### TESTO FORNITO:
La Camera ha approvato il decreto Milleproroghe confermando automaticamente la fiducia al governo – la prima da quando si è insediato, posta per evitare l’ostruzionismo minacciato dalle opposizioni – con 329 voti a favore, 220 contrari e quattro astenuti. La scelta di blindare
l’esame del decreto legge con la richiesta del voto di fiducia aveva fatto insorgere le opposizioni, e ma in particolare il Pd, che aveva occupato l’Aula di Montecitorio (foto) attaccando sia il governo sia la presidenza della Camera, accusandoli di “atto eversivo”. Proteste che il ministro per i Rapporti con il Parlamento, Riccardo Fraccaro, aveva definito “solo strumentali”. Il rischio ostruzionismo, in nome del quale maggioranza e governo hanno deciso prima di utilizzare la cosiddetta ‘tagliola’ – vale a dire la chiusura anticipata della discussione generale – e poi di interrompere l’esame del testo con la richiesta di fiducia, è stato però solo procrastinato: la contrapposizione fra le forze politiche non ha consentito di raggiungere un’intesa in conferenza dei capigruppo a Montecitorio sul timing per il voto finale e gli ordini del giorno e così, al momento, si profila anche la prima maratona notturna della Legislatura.

### DATI IN ESAME:

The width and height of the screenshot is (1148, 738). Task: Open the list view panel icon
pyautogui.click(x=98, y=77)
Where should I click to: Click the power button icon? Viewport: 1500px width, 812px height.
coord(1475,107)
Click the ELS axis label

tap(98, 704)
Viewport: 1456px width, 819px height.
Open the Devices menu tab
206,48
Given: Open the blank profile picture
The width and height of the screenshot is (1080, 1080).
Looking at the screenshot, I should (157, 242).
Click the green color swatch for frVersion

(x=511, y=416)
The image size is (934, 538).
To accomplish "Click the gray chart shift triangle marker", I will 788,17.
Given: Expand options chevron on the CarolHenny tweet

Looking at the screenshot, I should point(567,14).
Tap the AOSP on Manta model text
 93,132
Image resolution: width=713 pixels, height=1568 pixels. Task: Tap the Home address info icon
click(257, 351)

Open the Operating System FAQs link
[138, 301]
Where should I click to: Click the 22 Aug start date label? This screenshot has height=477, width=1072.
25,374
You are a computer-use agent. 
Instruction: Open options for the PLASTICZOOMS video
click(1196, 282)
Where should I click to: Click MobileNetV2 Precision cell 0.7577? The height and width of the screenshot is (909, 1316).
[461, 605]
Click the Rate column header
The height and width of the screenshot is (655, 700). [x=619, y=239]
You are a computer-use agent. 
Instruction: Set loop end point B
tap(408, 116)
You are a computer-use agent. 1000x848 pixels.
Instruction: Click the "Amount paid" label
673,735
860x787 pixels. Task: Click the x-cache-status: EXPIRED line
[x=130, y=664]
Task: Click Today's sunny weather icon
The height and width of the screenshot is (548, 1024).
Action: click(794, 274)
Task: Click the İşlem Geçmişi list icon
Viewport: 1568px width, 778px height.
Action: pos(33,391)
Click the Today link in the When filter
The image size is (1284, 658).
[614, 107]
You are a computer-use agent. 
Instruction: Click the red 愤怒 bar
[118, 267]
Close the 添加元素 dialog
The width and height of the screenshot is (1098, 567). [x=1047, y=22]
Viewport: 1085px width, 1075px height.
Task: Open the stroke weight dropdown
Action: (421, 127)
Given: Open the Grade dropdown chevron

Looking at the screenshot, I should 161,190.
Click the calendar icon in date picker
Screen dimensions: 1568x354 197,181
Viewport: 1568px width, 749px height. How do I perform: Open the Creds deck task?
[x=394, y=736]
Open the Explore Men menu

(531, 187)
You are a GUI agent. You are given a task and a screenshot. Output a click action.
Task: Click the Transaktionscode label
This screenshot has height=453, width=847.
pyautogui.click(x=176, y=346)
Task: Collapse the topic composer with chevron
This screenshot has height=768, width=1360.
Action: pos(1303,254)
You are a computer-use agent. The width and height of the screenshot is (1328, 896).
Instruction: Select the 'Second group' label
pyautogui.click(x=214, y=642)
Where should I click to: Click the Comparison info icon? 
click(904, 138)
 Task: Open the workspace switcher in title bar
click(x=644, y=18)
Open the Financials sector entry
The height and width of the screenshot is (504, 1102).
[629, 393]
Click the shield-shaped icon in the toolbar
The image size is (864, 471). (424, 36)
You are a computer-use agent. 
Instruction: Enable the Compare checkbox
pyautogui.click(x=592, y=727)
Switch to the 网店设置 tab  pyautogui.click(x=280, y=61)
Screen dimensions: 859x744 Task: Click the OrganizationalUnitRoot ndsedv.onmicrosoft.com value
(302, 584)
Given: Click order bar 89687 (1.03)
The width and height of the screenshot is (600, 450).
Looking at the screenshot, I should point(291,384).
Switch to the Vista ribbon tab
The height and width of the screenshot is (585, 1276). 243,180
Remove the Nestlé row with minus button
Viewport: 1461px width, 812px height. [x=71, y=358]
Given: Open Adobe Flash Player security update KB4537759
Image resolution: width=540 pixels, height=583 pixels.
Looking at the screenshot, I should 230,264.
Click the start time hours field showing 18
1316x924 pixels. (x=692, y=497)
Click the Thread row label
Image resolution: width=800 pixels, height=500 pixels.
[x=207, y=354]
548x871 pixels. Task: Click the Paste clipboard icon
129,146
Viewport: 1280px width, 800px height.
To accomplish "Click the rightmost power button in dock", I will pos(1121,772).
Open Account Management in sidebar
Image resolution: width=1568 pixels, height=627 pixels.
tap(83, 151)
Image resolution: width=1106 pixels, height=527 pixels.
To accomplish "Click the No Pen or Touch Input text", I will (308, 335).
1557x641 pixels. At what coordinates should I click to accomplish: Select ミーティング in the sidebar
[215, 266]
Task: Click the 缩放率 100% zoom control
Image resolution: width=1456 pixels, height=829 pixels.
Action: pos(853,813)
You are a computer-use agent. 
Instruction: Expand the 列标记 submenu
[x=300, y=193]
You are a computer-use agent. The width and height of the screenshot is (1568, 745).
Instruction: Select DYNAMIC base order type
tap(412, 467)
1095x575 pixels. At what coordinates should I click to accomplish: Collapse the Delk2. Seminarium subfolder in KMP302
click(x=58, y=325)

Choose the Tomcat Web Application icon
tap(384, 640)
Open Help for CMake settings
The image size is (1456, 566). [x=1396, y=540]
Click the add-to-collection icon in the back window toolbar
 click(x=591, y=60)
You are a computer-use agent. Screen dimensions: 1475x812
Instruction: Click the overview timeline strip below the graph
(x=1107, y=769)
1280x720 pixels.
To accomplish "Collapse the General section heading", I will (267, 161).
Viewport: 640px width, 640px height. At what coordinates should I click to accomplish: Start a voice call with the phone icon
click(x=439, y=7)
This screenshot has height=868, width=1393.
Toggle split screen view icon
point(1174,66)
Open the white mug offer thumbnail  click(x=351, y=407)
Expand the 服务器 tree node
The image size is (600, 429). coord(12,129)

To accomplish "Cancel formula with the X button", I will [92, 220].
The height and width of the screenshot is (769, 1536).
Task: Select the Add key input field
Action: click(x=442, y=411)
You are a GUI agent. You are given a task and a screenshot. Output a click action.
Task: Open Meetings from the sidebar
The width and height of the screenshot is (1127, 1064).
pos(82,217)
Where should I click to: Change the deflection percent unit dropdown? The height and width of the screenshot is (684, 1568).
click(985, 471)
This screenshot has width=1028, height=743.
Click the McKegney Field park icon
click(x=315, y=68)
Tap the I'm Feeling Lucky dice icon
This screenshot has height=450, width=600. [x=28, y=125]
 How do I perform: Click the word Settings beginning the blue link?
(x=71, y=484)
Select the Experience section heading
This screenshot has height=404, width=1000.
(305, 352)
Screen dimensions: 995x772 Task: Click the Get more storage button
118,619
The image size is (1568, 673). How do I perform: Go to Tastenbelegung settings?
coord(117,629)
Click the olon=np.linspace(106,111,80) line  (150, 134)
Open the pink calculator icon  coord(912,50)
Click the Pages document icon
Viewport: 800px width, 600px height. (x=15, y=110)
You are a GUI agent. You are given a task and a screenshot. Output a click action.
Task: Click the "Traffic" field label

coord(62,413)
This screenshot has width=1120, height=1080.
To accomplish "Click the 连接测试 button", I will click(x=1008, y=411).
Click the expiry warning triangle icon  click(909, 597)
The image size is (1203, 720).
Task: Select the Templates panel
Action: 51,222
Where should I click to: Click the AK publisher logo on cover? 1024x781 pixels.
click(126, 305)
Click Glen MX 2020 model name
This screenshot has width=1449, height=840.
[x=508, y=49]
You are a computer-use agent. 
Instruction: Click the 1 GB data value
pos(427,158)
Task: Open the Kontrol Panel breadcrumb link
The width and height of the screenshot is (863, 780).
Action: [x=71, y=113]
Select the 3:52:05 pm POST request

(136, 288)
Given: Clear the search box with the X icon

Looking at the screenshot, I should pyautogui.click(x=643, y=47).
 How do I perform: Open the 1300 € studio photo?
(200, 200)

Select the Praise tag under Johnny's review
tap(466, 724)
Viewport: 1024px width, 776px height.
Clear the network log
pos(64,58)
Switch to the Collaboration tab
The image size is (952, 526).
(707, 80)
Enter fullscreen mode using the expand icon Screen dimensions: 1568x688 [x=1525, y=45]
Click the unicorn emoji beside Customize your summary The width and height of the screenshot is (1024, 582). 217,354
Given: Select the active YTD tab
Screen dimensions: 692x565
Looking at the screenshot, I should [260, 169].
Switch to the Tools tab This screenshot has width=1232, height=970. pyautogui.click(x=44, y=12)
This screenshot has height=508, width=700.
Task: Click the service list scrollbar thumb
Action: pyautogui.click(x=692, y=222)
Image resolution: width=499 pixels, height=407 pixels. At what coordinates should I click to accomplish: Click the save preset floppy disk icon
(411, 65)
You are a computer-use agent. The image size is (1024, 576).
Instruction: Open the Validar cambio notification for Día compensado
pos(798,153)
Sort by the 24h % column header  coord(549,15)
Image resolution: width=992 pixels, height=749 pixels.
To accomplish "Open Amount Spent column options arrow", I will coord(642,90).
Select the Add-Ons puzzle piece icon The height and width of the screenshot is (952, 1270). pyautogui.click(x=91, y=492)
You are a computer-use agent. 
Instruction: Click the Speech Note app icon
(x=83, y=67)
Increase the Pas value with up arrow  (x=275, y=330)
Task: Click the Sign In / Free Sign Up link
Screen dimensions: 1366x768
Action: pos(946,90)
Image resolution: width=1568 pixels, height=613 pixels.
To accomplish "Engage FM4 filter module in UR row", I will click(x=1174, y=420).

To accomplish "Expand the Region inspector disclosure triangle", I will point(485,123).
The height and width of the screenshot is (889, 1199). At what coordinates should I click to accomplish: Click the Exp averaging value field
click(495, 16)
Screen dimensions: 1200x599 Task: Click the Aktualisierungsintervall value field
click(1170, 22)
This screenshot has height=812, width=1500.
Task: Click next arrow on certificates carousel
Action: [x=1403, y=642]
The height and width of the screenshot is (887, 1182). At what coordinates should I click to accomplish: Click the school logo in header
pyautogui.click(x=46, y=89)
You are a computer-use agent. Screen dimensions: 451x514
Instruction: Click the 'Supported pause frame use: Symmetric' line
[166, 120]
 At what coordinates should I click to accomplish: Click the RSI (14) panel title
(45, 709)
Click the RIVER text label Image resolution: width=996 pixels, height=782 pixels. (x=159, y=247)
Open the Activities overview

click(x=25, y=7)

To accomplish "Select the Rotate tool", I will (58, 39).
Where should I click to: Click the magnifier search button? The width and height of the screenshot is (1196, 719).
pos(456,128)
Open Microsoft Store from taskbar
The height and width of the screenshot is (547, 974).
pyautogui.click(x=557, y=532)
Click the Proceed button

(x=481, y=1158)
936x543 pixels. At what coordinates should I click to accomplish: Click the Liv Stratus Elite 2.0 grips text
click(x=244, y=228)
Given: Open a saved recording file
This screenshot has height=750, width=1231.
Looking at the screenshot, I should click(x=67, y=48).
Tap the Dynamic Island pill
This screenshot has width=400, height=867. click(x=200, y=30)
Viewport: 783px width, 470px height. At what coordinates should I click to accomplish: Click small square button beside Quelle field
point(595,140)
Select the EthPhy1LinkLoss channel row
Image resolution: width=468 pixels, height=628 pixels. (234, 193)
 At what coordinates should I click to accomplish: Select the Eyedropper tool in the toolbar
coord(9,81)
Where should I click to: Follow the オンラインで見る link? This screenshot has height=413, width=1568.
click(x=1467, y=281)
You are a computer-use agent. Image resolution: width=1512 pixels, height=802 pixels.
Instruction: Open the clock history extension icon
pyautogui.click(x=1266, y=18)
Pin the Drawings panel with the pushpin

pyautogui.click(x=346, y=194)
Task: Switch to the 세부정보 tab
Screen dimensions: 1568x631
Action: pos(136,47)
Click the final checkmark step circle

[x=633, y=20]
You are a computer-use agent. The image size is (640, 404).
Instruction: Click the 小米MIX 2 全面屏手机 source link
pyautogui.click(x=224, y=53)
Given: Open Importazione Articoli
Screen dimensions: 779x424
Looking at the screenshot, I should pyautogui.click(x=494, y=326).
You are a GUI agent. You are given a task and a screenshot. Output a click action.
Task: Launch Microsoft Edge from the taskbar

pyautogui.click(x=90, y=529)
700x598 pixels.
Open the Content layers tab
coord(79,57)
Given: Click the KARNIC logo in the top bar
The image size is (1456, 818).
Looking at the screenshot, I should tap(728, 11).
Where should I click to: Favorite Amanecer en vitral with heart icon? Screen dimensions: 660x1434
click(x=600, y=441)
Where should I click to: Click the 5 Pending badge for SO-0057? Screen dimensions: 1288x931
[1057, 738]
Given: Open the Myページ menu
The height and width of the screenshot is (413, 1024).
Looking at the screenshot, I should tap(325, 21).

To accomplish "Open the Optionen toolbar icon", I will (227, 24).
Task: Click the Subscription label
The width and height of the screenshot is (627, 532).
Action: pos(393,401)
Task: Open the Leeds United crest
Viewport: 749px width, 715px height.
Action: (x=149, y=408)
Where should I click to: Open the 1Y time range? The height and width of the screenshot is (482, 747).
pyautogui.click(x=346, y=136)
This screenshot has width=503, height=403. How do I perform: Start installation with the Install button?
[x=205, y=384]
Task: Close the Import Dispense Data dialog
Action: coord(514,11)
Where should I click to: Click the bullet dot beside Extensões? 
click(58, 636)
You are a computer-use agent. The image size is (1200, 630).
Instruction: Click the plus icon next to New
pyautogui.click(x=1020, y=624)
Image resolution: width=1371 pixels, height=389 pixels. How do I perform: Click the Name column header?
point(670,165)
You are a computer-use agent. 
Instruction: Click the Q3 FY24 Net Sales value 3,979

### ISTRUZIONI:
Ricopia parola per parola, senza alcuna modifica, l'intero articolo sul decreto Milleproroghe riportato sopra.

### RISULTATO:
La Camera ha approvato il decreto Milleproroghe confermando automaticamente la fiducia al governo – la prima da quando si è insediato, posta per evitare l’ostruzionismo minacciato dalle opposizioni – con 329 voti a favore, 220 contrari e quattro astenuti. La scelta di blindare
l’esame del decreto legge con la richiesta del voto di fiducia aveva fatto insorgere le opposizioni, e ma in particolare il Pd, che aveva occupato l’Aula di Montecitorio (foto) attaccando sia il governo sia la presidenza della Camera, accusandoli di “atto eversivo”. Proteste che il ministro per i Rapporti con il Parlamento, Riccardo Fraccaro, aveva definito “solo strumentali”. Il rischio ostruzionismo, in nome del quale maggioranza e governo hanno deciso prima di utilizzare la cosiddetta ‘tagliola’ – vale a dire la chiusura anticipata della discussione generale – e poi di interrompere l’esame del testo con la richiesta di fiducia, è stato però solo procrastinato: la contrapposizione fra le forze politiche non ha consentito di raggiungere un’intesa in conferenza dei capigruppo a Montecitorio sul timing per il voto finale e gli ordini del giorno e così, al momento, si profila anche la prima maratona notturna della Legislatura.